**Prompt**
Two lines in the listing below mark the span: one contains "Thème WordPress Astra (693, 1316)" and one contains "Vintage Tosti Fiesta Bowl Crewneck Sweatshirt Size L (54, 1356)". Reproduce both of them and everything between, exactly.

**Provided data**
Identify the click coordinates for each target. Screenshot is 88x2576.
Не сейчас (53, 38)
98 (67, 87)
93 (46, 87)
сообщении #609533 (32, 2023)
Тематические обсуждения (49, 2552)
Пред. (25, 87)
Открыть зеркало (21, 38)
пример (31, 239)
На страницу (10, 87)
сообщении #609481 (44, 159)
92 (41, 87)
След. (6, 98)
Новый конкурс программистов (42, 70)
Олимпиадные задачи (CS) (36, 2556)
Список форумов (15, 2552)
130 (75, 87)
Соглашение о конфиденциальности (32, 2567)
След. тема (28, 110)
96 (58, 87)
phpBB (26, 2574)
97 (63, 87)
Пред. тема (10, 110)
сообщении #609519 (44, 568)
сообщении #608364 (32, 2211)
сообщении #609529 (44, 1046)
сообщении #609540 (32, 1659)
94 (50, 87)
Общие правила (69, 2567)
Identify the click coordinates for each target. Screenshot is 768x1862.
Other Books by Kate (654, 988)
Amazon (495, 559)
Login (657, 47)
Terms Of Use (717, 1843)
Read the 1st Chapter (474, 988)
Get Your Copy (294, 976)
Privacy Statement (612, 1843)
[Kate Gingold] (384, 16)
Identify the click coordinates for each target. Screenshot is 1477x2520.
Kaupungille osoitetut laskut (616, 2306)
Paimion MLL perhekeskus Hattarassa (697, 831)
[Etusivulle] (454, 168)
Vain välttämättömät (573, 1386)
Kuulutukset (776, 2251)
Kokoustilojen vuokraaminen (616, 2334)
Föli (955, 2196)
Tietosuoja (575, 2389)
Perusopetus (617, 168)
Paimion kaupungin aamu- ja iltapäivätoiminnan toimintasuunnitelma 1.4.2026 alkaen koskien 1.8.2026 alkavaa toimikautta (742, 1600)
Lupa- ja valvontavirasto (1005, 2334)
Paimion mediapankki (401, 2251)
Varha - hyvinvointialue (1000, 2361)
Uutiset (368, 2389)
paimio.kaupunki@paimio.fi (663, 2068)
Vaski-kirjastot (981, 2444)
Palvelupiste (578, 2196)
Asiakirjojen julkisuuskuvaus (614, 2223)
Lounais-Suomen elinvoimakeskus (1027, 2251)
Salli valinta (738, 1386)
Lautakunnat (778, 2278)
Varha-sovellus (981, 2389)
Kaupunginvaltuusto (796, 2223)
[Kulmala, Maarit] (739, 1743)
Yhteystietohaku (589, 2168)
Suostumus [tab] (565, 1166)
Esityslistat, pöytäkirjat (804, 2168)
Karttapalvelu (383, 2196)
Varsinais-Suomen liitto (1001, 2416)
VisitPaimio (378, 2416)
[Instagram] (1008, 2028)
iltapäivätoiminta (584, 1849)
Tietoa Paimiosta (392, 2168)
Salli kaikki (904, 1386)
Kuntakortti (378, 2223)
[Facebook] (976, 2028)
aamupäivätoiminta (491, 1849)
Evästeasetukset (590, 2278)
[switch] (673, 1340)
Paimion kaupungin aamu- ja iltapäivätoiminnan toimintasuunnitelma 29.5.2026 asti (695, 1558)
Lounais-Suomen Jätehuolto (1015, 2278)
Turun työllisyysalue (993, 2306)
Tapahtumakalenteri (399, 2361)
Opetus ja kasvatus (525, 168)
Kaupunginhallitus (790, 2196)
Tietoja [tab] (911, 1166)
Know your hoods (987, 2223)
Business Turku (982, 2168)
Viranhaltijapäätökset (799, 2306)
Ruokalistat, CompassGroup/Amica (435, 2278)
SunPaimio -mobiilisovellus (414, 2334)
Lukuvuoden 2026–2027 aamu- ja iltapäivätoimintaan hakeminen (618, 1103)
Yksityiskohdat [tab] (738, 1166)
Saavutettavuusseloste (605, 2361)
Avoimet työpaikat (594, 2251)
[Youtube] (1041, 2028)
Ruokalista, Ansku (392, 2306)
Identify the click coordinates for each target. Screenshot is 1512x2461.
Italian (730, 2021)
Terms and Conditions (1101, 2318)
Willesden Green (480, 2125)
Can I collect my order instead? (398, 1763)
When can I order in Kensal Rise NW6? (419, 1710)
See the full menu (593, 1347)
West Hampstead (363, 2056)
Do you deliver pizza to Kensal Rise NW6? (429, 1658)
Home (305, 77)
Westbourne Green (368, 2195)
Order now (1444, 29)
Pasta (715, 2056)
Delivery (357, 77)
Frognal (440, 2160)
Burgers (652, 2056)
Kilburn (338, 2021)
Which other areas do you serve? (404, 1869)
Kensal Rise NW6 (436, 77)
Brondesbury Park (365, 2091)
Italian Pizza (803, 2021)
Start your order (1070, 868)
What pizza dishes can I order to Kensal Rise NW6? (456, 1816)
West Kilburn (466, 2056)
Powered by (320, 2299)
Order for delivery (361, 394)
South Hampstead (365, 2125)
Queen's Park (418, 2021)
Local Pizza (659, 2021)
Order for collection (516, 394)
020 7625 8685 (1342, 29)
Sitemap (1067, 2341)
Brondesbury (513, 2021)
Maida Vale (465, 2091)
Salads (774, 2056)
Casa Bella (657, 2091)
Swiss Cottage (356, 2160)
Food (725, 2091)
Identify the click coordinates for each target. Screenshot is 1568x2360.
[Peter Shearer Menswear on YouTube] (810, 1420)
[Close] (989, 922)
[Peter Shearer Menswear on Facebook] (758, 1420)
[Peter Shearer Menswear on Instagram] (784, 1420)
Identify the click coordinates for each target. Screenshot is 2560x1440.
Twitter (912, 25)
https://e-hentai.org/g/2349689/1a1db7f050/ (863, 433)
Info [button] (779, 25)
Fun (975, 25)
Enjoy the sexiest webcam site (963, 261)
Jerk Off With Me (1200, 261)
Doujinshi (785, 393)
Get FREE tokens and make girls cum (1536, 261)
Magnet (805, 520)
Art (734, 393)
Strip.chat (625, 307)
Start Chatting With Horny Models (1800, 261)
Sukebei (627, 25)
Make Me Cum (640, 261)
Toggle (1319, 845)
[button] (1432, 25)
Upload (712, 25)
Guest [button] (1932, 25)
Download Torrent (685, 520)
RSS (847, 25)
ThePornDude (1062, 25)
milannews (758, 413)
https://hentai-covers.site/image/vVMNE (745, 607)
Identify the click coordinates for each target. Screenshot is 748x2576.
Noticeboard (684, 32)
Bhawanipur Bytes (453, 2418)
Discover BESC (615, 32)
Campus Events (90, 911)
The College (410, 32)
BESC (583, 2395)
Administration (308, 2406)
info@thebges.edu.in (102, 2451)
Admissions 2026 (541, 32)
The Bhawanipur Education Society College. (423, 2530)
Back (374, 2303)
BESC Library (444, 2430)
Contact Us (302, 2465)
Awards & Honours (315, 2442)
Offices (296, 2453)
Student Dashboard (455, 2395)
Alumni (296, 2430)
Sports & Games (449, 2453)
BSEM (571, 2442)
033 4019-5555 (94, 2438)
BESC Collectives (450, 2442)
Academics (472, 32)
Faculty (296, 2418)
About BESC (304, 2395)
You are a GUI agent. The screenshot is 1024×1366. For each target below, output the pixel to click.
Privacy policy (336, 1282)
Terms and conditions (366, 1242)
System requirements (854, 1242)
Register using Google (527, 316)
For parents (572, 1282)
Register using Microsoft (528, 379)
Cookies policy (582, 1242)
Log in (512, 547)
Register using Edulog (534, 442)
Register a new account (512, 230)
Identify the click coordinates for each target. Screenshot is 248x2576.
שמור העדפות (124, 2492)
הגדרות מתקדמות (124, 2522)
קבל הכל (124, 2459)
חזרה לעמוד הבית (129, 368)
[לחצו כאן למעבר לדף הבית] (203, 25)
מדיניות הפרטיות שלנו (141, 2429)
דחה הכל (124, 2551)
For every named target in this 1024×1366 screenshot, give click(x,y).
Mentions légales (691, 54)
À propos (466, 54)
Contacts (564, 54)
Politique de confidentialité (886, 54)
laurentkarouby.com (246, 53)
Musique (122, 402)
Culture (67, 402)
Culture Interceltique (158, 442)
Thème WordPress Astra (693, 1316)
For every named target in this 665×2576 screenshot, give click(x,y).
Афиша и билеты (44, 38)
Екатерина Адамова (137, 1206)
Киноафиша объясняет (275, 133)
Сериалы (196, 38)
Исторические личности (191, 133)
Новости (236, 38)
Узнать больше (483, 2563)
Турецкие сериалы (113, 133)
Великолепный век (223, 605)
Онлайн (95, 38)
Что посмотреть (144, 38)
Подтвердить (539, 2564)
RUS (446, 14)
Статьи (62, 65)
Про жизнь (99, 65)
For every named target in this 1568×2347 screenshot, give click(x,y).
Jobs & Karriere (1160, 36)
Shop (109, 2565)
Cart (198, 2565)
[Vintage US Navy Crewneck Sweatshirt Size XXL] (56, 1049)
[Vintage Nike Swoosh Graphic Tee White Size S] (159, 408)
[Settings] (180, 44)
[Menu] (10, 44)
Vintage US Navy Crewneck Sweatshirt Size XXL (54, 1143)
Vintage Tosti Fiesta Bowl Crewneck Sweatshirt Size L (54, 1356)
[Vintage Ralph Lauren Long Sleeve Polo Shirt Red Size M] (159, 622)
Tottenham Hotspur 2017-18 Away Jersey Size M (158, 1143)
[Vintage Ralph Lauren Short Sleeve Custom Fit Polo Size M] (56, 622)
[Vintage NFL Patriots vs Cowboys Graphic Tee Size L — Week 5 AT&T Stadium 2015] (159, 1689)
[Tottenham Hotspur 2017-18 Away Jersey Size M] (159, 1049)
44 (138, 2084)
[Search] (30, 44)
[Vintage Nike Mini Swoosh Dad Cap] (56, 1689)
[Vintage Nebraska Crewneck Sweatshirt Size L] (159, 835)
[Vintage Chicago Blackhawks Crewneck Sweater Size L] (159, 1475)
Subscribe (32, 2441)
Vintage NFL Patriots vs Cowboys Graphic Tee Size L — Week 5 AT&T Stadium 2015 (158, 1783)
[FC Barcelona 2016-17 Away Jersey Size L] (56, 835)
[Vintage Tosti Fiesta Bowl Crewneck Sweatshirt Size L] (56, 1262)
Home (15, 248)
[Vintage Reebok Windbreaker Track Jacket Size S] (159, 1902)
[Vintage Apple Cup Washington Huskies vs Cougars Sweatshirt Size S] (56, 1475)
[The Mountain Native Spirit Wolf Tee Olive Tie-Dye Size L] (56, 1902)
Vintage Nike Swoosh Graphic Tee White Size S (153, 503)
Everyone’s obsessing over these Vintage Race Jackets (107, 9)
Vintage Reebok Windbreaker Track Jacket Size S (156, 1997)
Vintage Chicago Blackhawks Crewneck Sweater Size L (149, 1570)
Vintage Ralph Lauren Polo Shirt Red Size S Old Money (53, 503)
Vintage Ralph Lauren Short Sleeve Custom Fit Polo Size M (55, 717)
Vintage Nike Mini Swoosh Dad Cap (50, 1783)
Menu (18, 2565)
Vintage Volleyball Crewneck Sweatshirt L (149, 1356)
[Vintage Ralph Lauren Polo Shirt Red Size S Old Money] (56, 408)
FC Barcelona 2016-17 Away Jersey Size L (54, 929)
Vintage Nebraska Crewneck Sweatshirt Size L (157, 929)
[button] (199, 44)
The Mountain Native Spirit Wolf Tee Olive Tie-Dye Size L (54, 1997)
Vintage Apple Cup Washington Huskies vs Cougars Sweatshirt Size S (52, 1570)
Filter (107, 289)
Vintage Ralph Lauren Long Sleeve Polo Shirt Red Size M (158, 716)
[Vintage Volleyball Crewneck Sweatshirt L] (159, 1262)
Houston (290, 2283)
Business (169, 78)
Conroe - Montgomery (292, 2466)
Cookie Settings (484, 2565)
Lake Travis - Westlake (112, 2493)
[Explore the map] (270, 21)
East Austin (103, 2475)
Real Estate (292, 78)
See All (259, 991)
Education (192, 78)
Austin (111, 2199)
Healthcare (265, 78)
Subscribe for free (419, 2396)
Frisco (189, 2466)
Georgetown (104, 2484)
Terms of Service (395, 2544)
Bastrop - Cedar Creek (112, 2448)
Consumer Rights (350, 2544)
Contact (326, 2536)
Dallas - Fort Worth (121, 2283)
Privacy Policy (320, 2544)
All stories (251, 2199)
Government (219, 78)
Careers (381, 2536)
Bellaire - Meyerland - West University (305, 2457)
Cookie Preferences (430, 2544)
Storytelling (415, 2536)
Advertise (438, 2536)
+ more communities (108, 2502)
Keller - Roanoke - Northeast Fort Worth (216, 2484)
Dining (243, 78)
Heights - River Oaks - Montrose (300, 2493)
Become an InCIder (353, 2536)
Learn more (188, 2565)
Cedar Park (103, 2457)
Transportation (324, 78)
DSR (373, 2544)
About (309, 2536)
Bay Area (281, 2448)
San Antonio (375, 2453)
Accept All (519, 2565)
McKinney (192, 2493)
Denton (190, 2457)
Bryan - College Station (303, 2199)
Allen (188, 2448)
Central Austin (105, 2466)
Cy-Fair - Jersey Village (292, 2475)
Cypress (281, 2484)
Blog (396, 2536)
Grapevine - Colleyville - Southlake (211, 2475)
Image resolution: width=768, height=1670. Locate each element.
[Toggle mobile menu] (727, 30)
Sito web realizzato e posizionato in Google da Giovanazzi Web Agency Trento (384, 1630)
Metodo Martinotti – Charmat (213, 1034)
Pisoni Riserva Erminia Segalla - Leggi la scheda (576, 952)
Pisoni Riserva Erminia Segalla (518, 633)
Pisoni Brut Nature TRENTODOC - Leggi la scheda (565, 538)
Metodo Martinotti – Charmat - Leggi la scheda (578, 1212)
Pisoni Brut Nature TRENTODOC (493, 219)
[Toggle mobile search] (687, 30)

**Task result**
Thème WordPress Astra (693, 1316)
For every named target in this 665×2576 screenshot, give click(x,y).
Афиша и билеты (44, 38)
Екатерина Адамова (137, 1206)
Киноафиша объясняет (275, 133)
Сериалы (196, 38)
Исторические личности (191, 133)
Новости (236, 38)
Узнать больше (483, 2563)
Турецкие сериалы (113, 133)
Великолепный век (223, 605)
Онлайн (95, 38)
Что посмотреть (144, 38)
Подтвердить (539, 2564)
RUS (446, 14)
Статьи (62, 65)
Про жизнь (99, 65)
For every named target in this 1568×2347 screenshot, give click(x,y).
Jobs & Karriere (1160, 36)
Shop (109, 2565)
Cart (198, 2565)
[Vintage US Navy Crewneck Sweatshirt Size XXL] (56, 1049)
[Vintage Nike Swoosh Graphic Tee White Size S] (159, 408)
[Settings] (180, 44)
[Menu] (10, 44)
Vintage US Navy Crewneck Sweatshirt Size XXL (54, 1143)
Vintage Tosti Fiesta Bowl Crewneck Sweatshirt Size L (54, 1356)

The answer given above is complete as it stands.